=== Section Start ===

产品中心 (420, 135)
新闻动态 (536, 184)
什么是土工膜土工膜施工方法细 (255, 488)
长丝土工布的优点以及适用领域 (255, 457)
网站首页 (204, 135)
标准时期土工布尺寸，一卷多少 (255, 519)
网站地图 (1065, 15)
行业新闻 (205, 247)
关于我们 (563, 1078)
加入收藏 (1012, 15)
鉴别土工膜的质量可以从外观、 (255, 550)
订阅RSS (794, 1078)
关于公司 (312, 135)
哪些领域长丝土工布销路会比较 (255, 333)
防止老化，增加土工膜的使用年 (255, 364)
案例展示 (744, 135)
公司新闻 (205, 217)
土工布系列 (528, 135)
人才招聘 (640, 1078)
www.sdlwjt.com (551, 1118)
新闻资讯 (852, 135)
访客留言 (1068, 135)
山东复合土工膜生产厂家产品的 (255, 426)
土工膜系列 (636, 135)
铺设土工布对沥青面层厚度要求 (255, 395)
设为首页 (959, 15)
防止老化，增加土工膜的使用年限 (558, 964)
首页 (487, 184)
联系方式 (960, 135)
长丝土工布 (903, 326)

=== Section End ===
=== Section Start ===

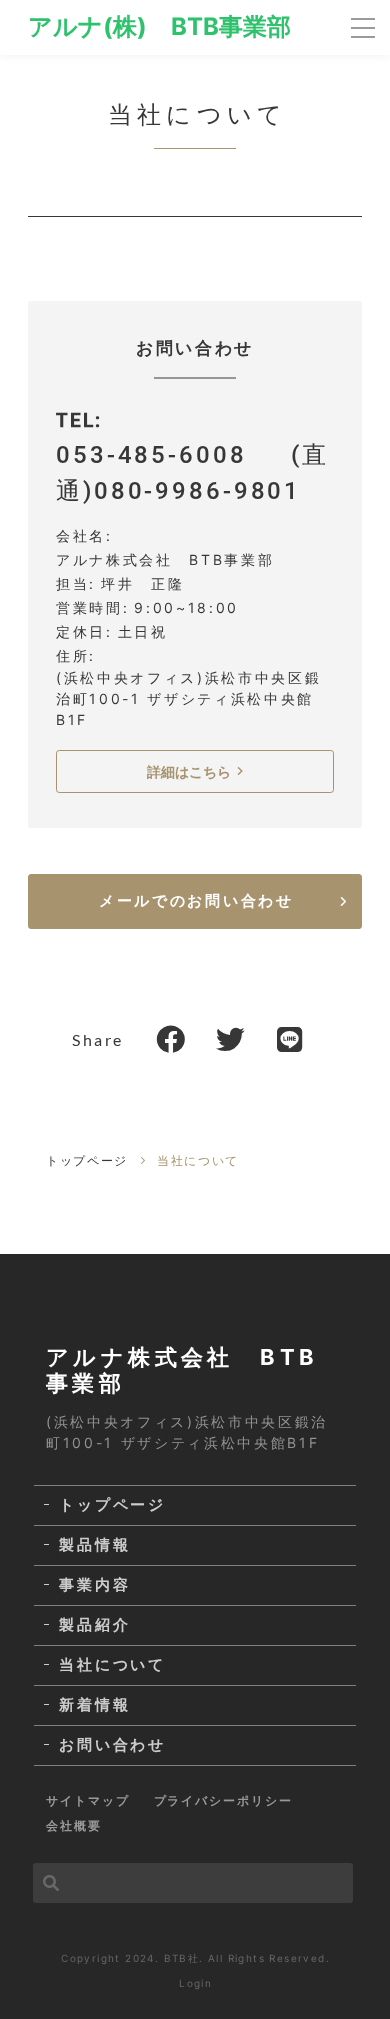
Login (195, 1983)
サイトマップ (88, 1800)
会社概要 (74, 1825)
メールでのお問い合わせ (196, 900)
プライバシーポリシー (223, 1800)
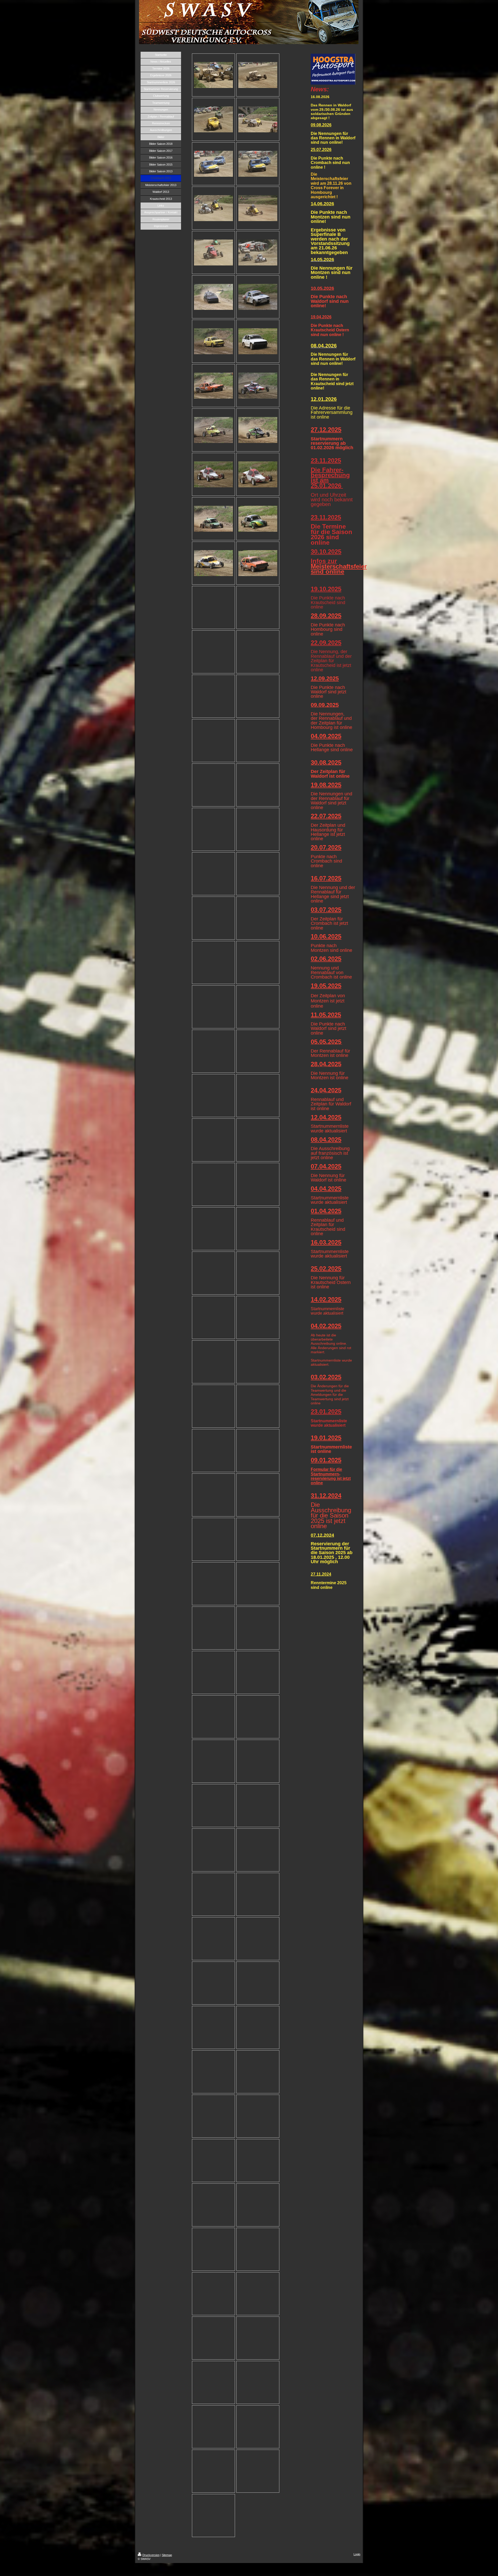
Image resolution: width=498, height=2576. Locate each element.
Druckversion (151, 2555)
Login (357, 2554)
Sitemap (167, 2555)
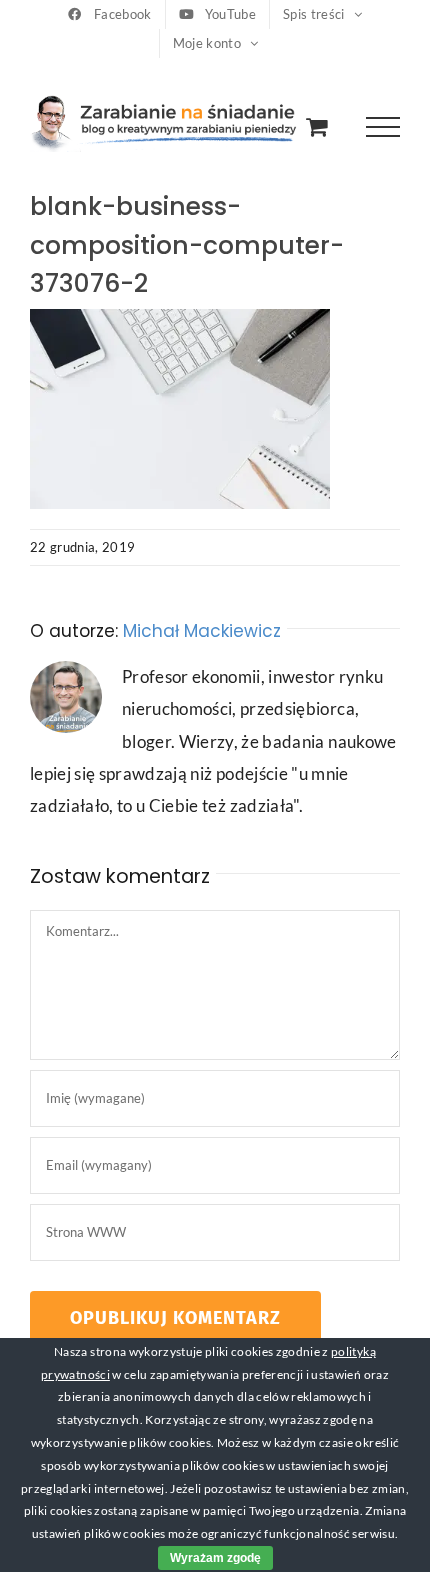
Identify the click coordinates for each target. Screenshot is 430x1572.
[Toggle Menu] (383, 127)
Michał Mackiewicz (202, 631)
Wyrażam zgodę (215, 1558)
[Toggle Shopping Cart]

=== Section End ===
=== Section Start ===

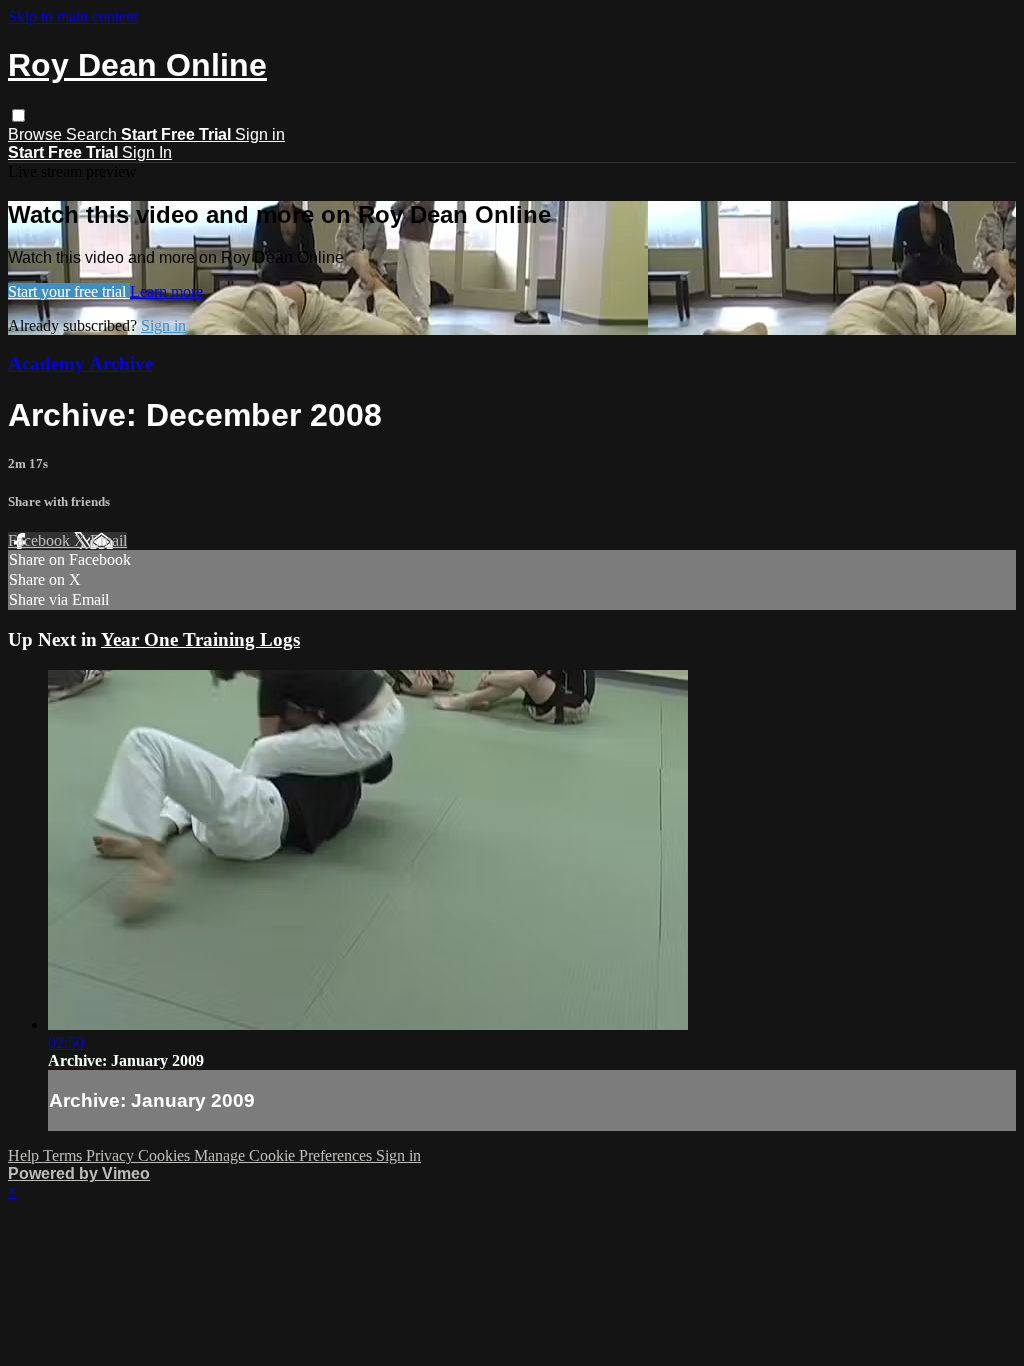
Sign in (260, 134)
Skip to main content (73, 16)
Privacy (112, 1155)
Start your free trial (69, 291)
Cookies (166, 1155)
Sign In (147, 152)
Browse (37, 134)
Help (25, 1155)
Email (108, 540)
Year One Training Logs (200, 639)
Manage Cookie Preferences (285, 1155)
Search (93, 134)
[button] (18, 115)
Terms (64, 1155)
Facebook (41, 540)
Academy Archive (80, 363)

=== Section End ===

Assignment -
Taking the entries above, copy word for word the lines from the one with "Login (357, 2554)" up to and including the one with "[Toggle Shopping Cart]", without any picture.

Task answer -
Login (357, 2554)
Sitemap (167, 2555)
Identify the click coordinates for each target. Screenshot is 430x1572.
[Toggle Menu] (383, 127)
Michał Mackiewicz (202, 631)
Wyrażam zgodę (215, 1558)
[Toggle Shopping Cart]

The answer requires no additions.